While this may be the easy way to do things, looking for something under the lamppost is probably not the best way to ensure your infrastructure’s security. Vulnerability scanning is more analogous to looking for a needle in a haystack. You can be sure that malicious actors are looking too.
Back to basics: why do we scan for vulnerabilities?
It’s essential to revisit the core reason behind vulnerability scanning. At its heart, the goal is to identify and rectify potential weak points in our systems before they can be exploited. We do not have a reason to chase vulnerabilities in images that are not used in our systems!
A container registry contains sh*tload of images that are nearly never removed. ARMO’s research shows that images that are relatively new (not older than 180 days) have an average of 8 critical and 27 high vulnerabilities. These numbers translate to working hours and engineering effort. It starts pinpointing and prioritizing what needs to be fixed and eventually fixing them.
How do you ensure that your registry scan results are up-to-date and relevant for your running systems?!
Scan the software you are actually using!
While it can be useful to scan container images in registries and CI/CD processes, it should not derail us from monitoring vulnerabilities where it really matters: container images! It’s vital to ensure the software in the containers that are running —and any software in your ecosystem—is regularly vetted for vulnerabilities. It is the first and last line of defense in vulnerability management.
ARMO research from earlier this year shows that while public images can introduce a raft of vulnerabilities into your infrastructure, things aren’t as bleak as they seem. Many of the vulnerabilities identified with naive scanners can be deprioritized when looking at things through the lens of the software that is actually running.
Source: ARMO Research
Vulnerability exposure of organizations: keeping tabs on your running SBOMs and vulnerabilities
Software Bill of Materials (SBOMs) is an exhaustive list of components in a software version. Keeping track of your running SBOMs is analogous to having a clear inventory of the ingredients in a recipe. By regularly comparing your SBOMs against known vulnerabilities, you can gauge your exposure level and act promptly.
When a new vulnerability is discovered, it is crucial to give security teams an easy way to query whether the specific vulnerability or vulnerable component is deployed in one of the live systems. This way security teams can assess the situation quickly and prepare a response plan if needed.
Vulnerability scanning is a vital part of cybersecurity, but it’s important to focus on the right places. While it can be useful to scan container images in registries and CI/CD processes, the most important thing is to scan the software that is actually running in your production environment.
To do this, you need to keep track of your running SBOMs (Software Bills of Materials) and vulnerabilities. This will give you a clear inventory of the components in your software, and you can then regularly compare it against known vulnerability databases to identify any potential risks.

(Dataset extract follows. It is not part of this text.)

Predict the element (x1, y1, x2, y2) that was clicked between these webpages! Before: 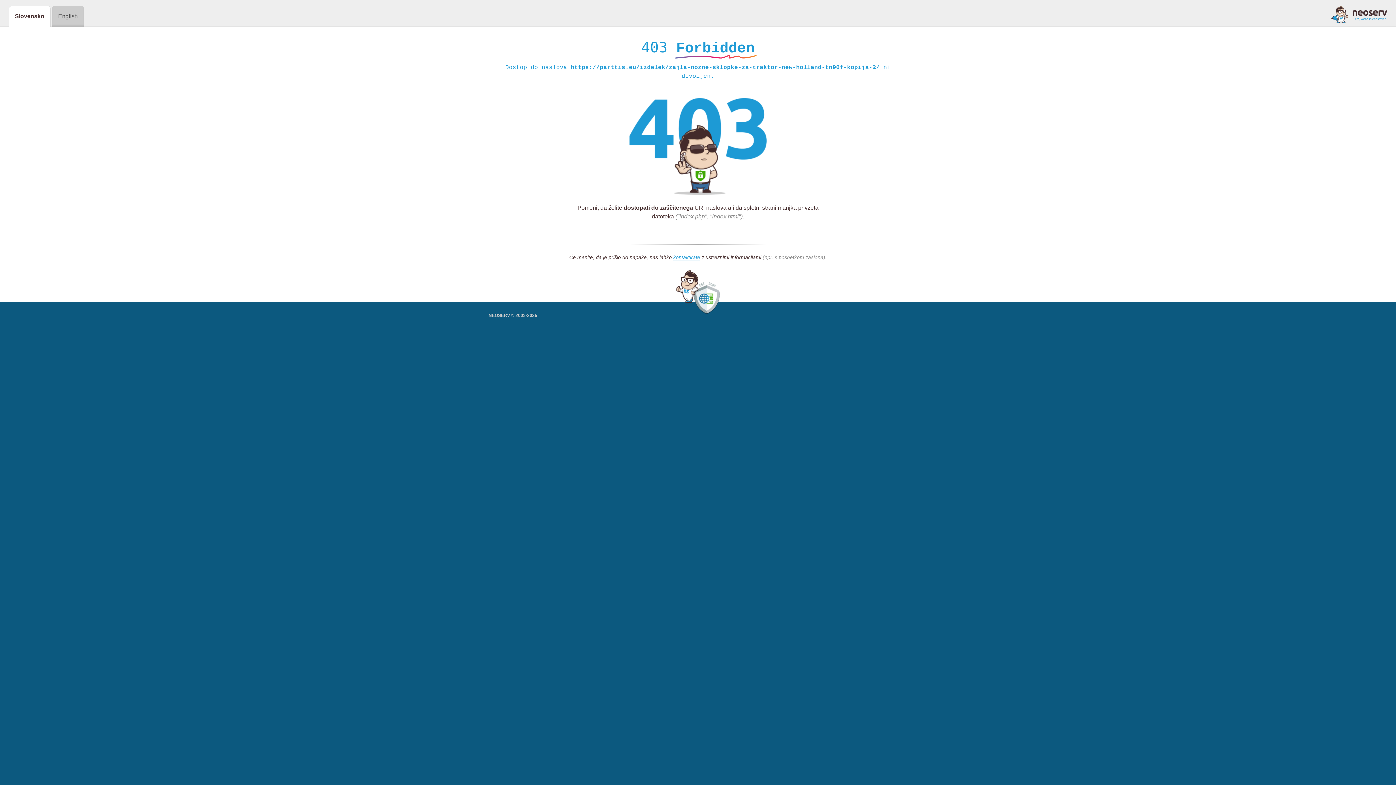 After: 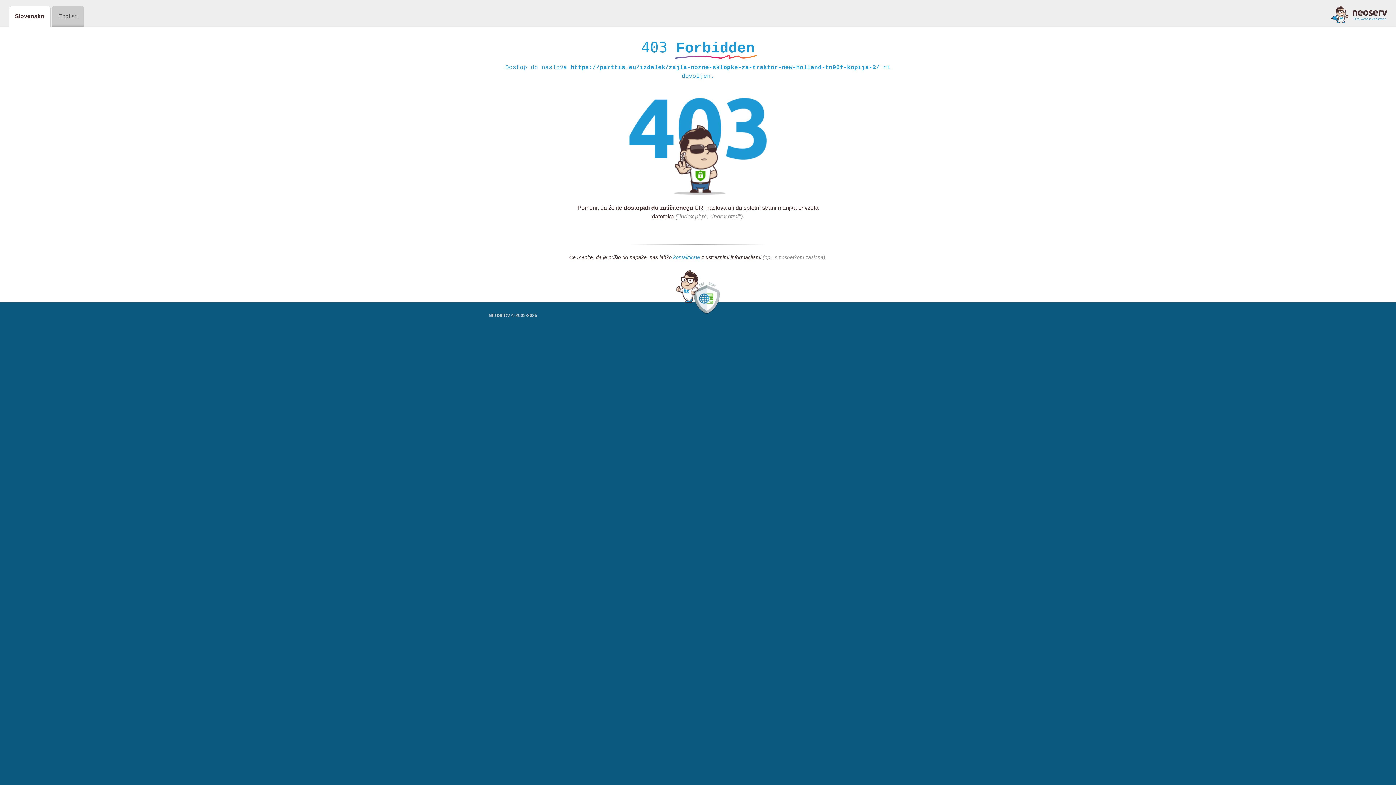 Action: bbox: (673, 254, 700, 261) label: kontaktiratePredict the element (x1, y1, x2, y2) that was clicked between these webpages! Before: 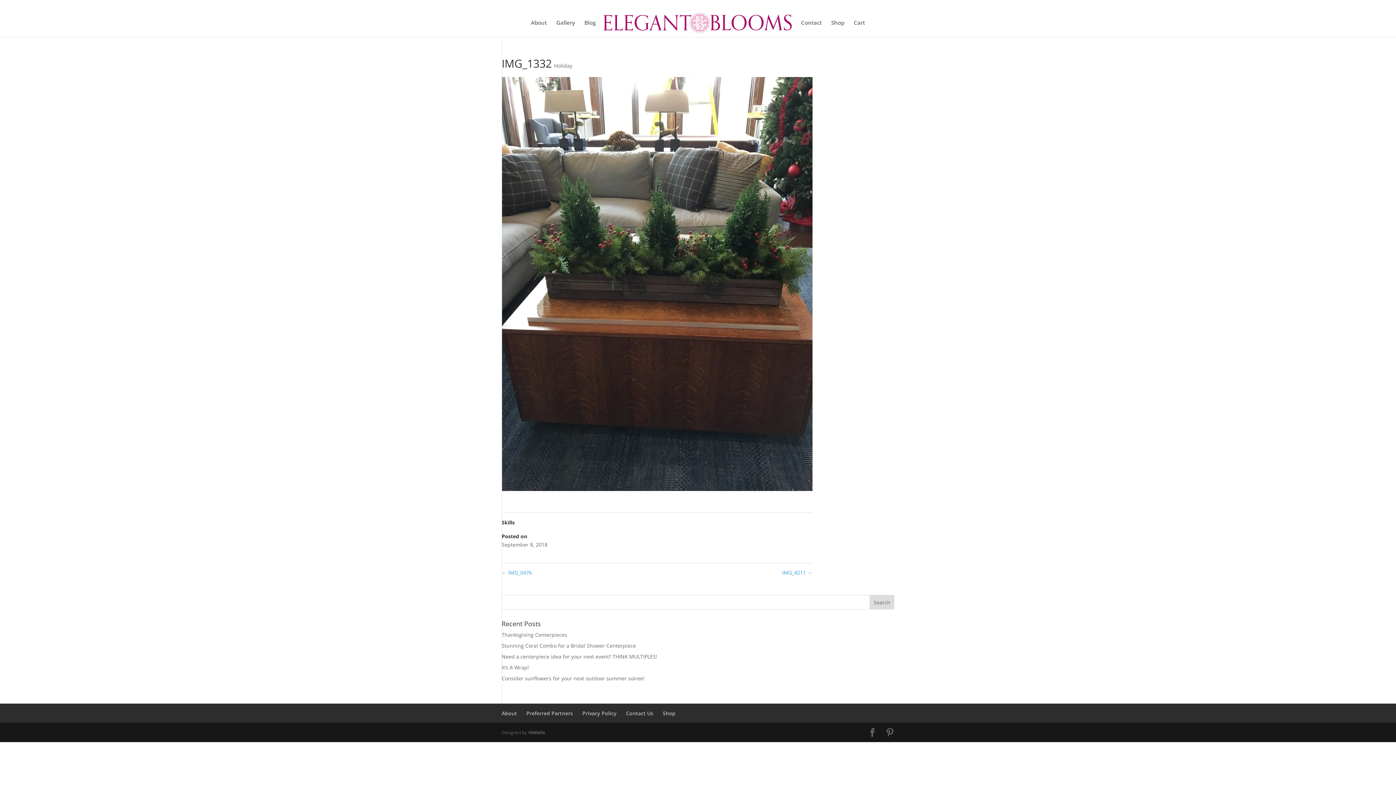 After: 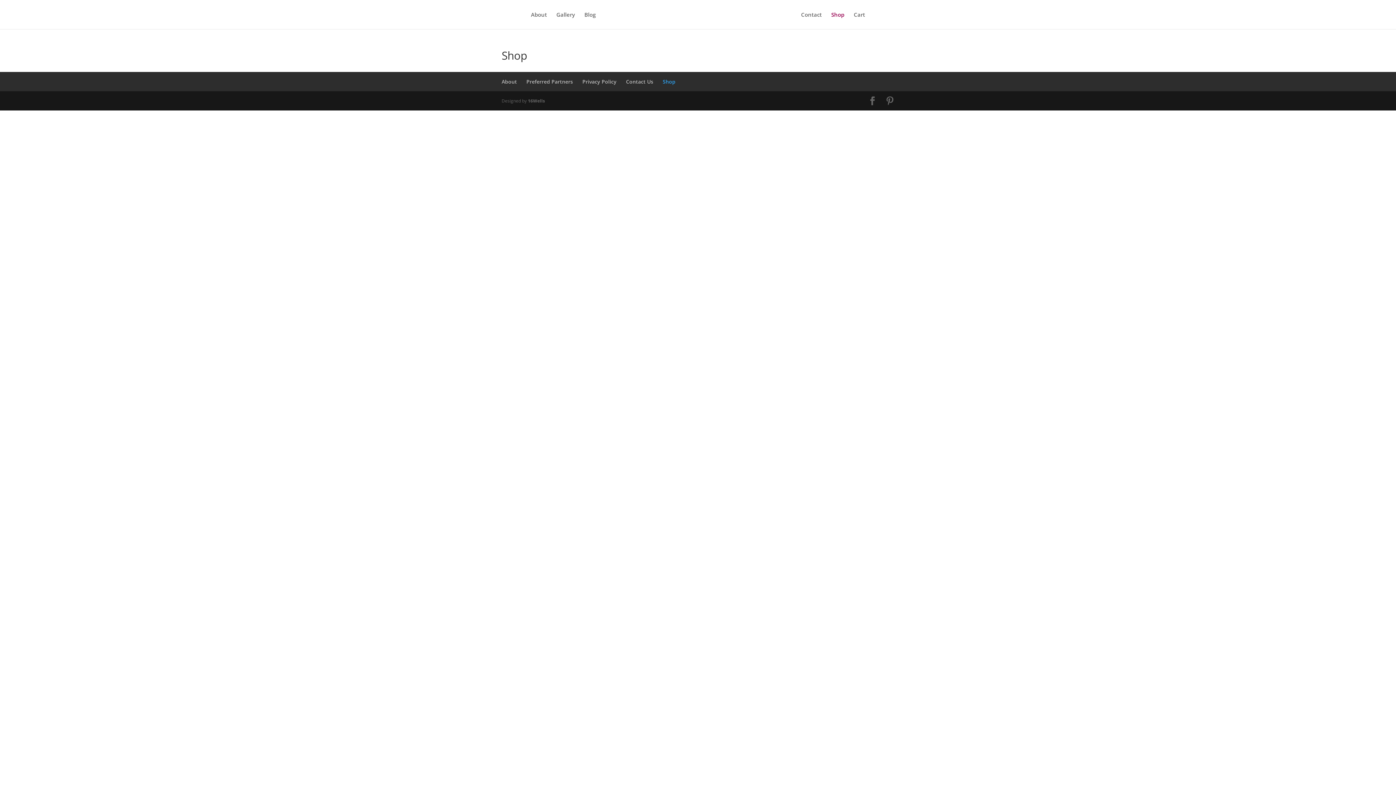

When a new vulnerability is discovered, you should be able to quickly query your SBOMs to see if it is present in any of your running systems. This will allow you to assess the situation and prepare a response plan if needed. Even better if your system automatically notifies you about newly discovered vulnerabilities in your live systems.
By focusing on the right places for vulnerability scanning, you can help to protect your organization from cyberattacks.